(Assigned task 1) Using the Dudley's lousewort text, explain in one to three sentences why the species bears the name Dudley.
(Assigned task 2) Pick up the Dudley's lousewort text after its final sentence and continue it.

(Selected text)
▼▼▼
Scientific classification
- Kingdom: Plantae
- Clade: Tracheophytes
- Clade: Angiosperms
- Clade: Eudicots
- Clade: Asterids
- Order: Lamiales
- Family: Orobanchaceae
- Genus: Pedicularis
- Species: P. dudleyi
- Binomial name: Pedicularis dudleyi Elmer

= Pedicularis dudleyi =

- Authority: Elmer
- Conservation status: G2

Species of tree

Pedicularis dudleyi is a rare species of flowering plant in the family Orobanchaceae known by the common name Dudley's lousewort. It is endemic to central California, where it is known from about ten scattered occurrences along the coast and in the coastal mountain ranges. It has been found in three locations along the Central California coast. The species was named for 19th-century Stanford University botanist William Dudley.

==Description==
The species is a hairy perennial herb and produces one or more stems 10 to 30 cm tall from a caudex. The leaves are up to 26 cm long and divided into many toothed lobes or lobed leaflets. The inflorescence is a raceme of flowers occupying the top of the stem. Each flower is up to 2.4 cm long and club-shaped, with a hood-like upper lip and a three-lobed lower lip. The flower is light pink or purplish with darker markings. At the base of the flowers are long-haired bracts and woolly sepals. The fruit is a capsule roughly 1 cm long containing seeds with netted surfaces.
▲▲▲
(Supplied material)
▼▼▼
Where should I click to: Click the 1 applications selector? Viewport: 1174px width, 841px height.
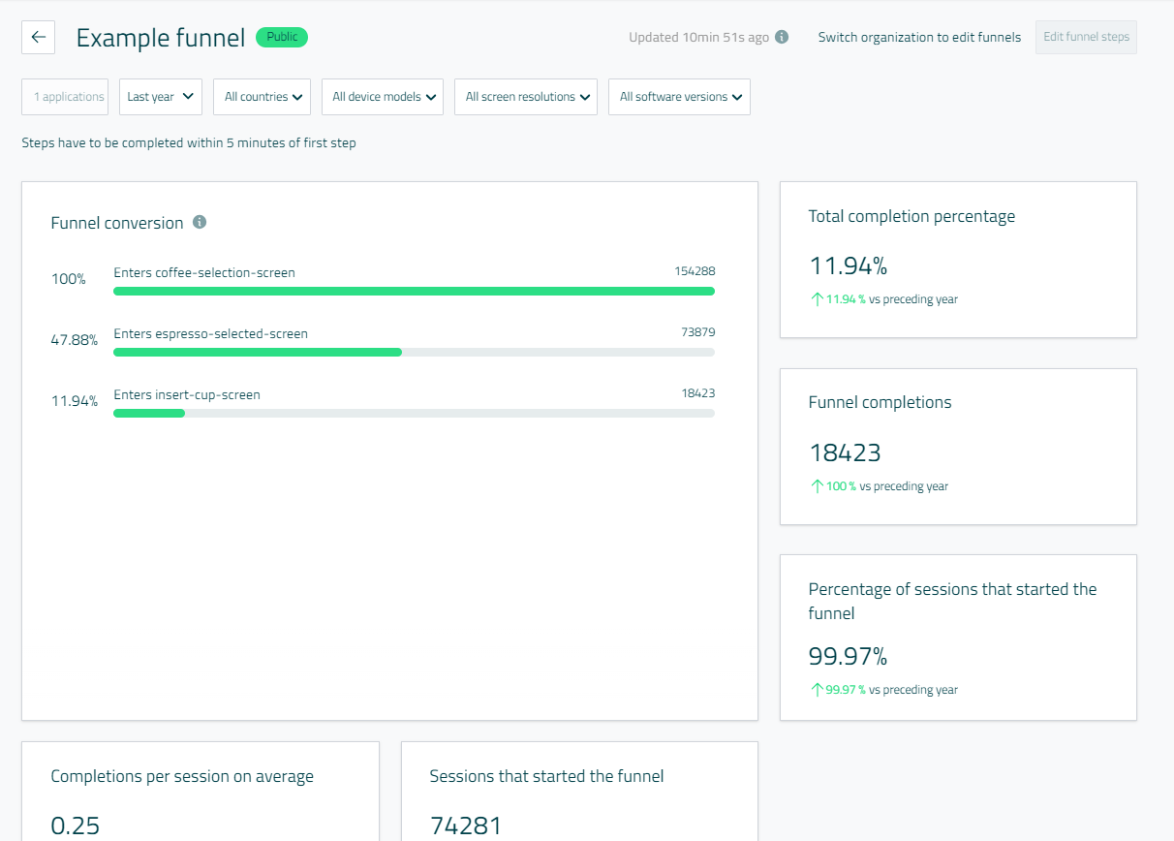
▲▲▲
▼▼▼
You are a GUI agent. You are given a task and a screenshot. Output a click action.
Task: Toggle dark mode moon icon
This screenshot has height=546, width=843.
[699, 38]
▲▲▲
(Exercise output 1) The species was named for William Dudley, a 19th-century botanist at Stanford University. That is why Pedicularis dudleyi is commonly called Dudley's lousewort.

(Exercise output 2)
==Locations==
The plant thrives only among old-growth trees, depending on redwood leaf litter and on a complex array of fungi that grows on the roots of the trees. Fewer than 10 known locations are known to support the plant in three areas along the Central California coast, including specific sections of Pescadero Creek in the Santa Cruz Mountains, the Arroyo De La Cruz In the South Santa Lucia Mountains, and one site within the boundary of Boy Scout Camp Pico Blanco. That location at the site of the former Catholic Chapel contains about 50% of the known specimens. Monterey County cited the Scouts in 1989 for their "repeated destruction of Dudley's lousewort and its habitat." When the council cut 38 damaged trees after a fire in 2003, wood cuttings were piled on top of the lousewort.